--- begin DATASET ROWS ---
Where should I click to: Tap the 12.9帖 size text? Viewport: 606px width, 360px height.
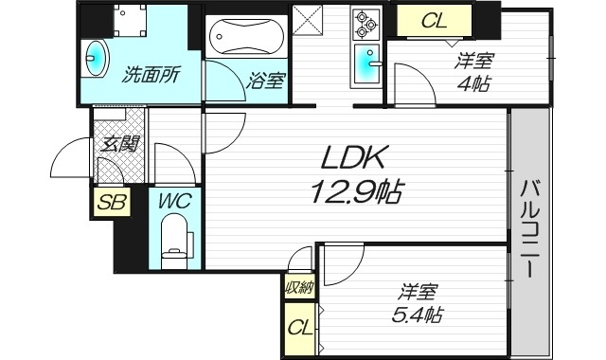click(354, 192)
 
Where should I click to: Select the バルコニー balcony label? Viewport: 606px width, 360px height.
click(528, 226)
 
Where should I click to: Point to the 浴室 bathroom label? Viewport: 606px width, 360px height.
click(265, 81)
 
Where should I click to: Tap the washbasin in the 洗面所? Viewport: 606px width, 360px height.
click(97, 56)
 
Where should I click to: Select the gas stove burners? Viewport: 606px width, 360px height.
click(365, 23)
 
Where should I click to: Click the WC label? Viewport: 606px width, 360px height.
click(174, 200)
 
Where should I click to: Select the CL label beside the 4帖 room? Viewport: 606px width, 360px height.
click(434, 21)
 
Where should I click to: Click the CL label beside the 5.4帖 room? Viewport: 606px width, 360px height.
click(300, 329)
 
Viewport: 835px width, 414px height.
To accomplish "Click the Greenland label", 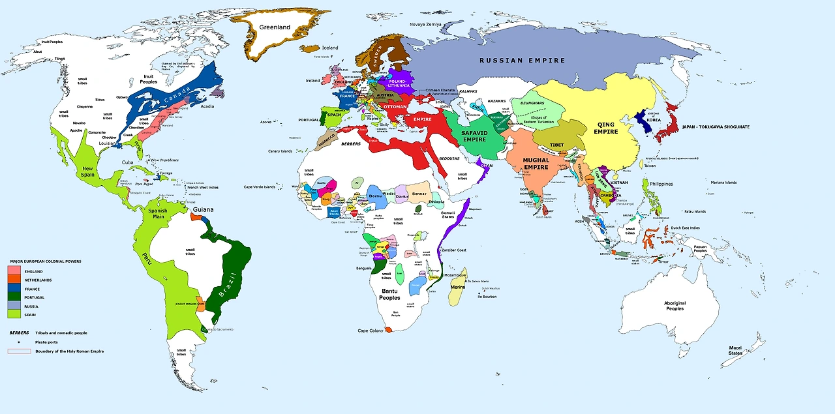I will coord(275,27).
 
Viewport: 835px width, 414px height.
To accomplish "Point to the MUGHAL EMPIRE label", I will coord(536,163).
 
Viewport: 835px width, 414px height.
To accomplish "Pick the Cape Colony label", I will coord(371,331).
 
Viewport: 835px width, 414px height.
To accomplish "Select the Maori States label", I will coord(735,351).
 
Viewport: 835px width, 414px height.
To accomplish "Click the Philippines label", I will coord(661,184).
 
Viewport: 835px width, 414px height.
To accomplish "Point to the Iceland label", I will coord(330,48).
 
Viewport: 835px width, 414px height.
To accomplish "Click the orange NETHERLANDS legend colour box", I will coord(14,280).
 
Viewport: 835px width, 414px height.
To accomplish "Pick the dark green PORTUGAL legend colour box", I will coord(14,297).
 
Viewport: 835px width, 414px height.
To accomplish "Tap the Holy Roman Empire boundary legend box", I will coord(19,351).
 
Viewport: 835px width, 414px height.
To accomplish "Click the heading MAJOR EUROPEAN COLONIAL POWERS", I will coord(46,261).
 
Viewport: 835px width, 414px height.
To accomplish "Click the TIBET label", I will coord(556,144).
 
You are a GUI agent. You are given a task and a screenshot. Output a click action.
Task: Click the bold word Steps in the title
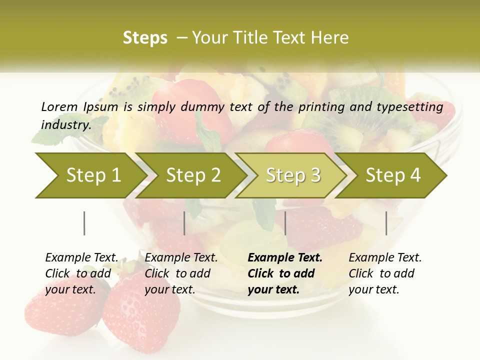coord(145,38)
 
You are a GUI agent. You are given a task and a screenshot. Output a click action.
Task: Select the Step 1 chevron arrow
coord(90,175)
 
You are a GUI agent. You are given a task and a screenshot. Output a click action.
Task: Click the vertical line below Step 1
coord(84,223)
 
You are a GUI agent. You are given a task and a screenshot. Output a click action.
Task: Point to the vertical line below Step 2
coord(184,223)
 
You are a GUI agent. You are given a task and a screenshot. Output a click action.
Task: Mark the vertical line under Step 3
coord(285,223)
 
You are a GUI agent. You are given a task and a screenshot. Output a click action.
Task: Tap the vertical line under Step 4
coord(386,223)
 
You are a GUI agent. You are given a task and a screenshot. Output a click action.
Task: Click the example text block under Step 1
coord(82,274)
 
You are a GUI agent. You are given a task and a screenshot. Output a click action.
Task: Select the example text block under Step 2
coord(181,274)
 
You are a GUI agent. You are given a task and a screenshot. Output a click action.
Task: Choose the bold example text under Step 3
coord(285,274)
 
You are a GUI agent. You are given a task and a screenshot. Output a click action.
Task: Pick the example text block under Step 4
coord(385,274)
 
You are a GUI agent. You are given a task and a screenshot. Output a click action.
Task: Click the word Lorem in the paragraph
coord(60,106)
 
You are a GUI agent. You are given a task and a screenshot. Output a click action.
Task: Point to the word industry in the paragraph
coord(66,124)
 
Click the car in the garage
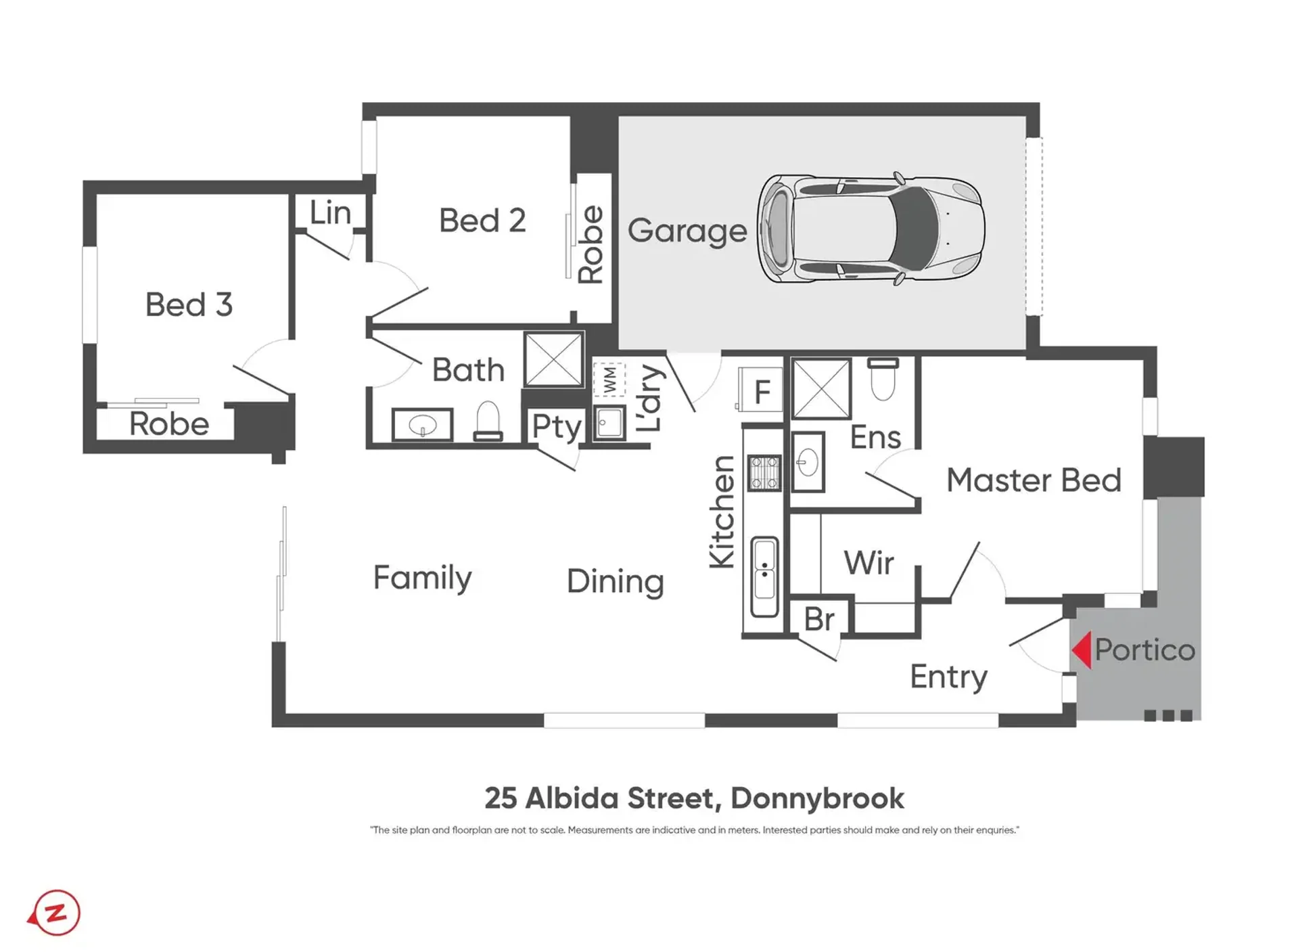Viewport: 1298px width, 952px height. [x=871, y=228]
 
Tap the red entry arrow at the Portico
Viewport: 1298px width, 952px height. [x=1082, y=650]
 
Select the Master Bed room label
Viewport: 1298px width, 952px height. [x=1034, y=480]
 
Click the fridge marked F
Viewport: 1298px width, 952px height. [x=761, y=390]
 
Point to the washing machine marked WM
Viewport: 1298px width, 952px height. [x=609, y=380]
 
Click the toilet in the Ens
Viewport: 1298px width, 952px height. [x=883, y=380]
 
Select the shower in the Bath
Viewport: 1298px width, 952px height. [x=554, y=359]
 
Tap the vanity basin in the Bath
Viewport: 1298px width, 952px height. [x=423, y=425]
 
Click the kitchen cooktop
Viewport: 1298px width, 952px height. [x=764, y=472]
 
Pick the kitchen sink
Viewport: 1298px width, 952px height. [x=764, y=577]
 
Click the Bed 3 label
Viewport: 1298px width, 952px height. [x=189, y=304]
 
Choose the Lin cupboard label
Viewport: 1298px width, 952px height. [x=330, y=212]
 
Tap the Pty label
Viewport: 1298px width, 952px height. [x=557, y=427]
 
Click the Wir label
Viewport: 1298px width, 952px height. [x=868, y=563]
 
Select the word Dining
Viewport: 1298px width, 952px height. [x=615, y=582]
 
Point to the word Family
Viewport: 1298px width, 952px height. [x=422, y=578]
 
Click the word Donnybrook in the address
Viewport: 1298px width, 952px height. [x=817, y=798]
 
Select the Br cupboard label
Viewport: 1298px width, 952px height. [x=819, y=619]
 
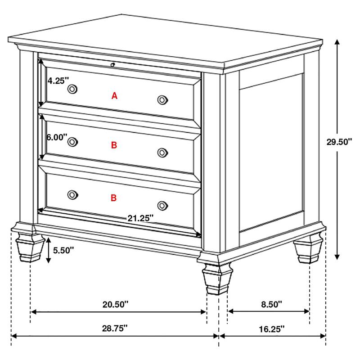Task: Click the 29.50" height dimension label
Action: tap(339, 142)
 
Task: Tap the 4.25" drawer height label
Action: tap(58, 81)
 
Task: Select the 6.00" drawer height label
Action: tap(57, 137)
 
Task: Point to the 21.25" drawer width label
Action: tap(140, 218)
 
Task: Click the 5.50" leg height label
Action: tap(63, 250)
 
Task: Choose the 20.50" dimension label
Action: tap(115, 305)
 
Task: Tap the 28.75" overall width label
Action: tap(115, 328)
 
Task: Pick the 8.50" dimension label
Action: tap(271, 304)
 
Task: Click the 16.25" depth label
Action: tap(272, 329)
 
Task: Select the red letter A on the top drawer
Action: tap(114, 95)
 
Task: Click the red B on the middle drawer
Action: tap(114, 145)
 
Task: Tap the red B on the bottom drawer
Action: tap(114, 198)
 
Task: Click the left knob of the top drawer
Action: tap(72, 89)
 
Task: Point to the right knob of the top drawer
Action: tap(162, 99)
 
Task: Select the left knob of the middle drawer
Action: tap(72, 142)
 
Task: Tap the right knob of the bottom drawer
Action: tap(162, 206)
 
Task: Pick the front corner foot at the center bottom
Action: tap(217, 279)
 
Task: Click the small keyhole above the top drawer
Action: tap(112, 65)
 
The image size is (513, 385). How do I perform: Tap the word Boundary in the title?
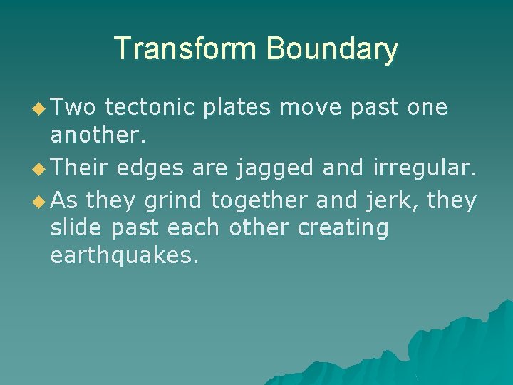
--- end DATASET ROWS ---
» STATED TASK:
Output the lines of the data above from the one containing "overall width label" through the one containing "Action: tap(114, 198)", both ends included, as a numbered list with blank lines omitted.

» THE REPLY:
1. Task: Tap the 28.75" overall width label
2. Action: tap(115, 328)
3. Task: Pick the 8.50" dimension label
4. Action: tap(271, 304)
5. Task: Click the 16.25" depth label
6. Action: tap(272, 329)
7. Task: Select the red letter A on the top drawer
8. Action: tap(114, 95)
9. Task: Click the red B on the middle drawer
10. Action: tap(114, 145)
11. Task: Tap the red B on the bottom drawer
12. Action: tap(114, 198)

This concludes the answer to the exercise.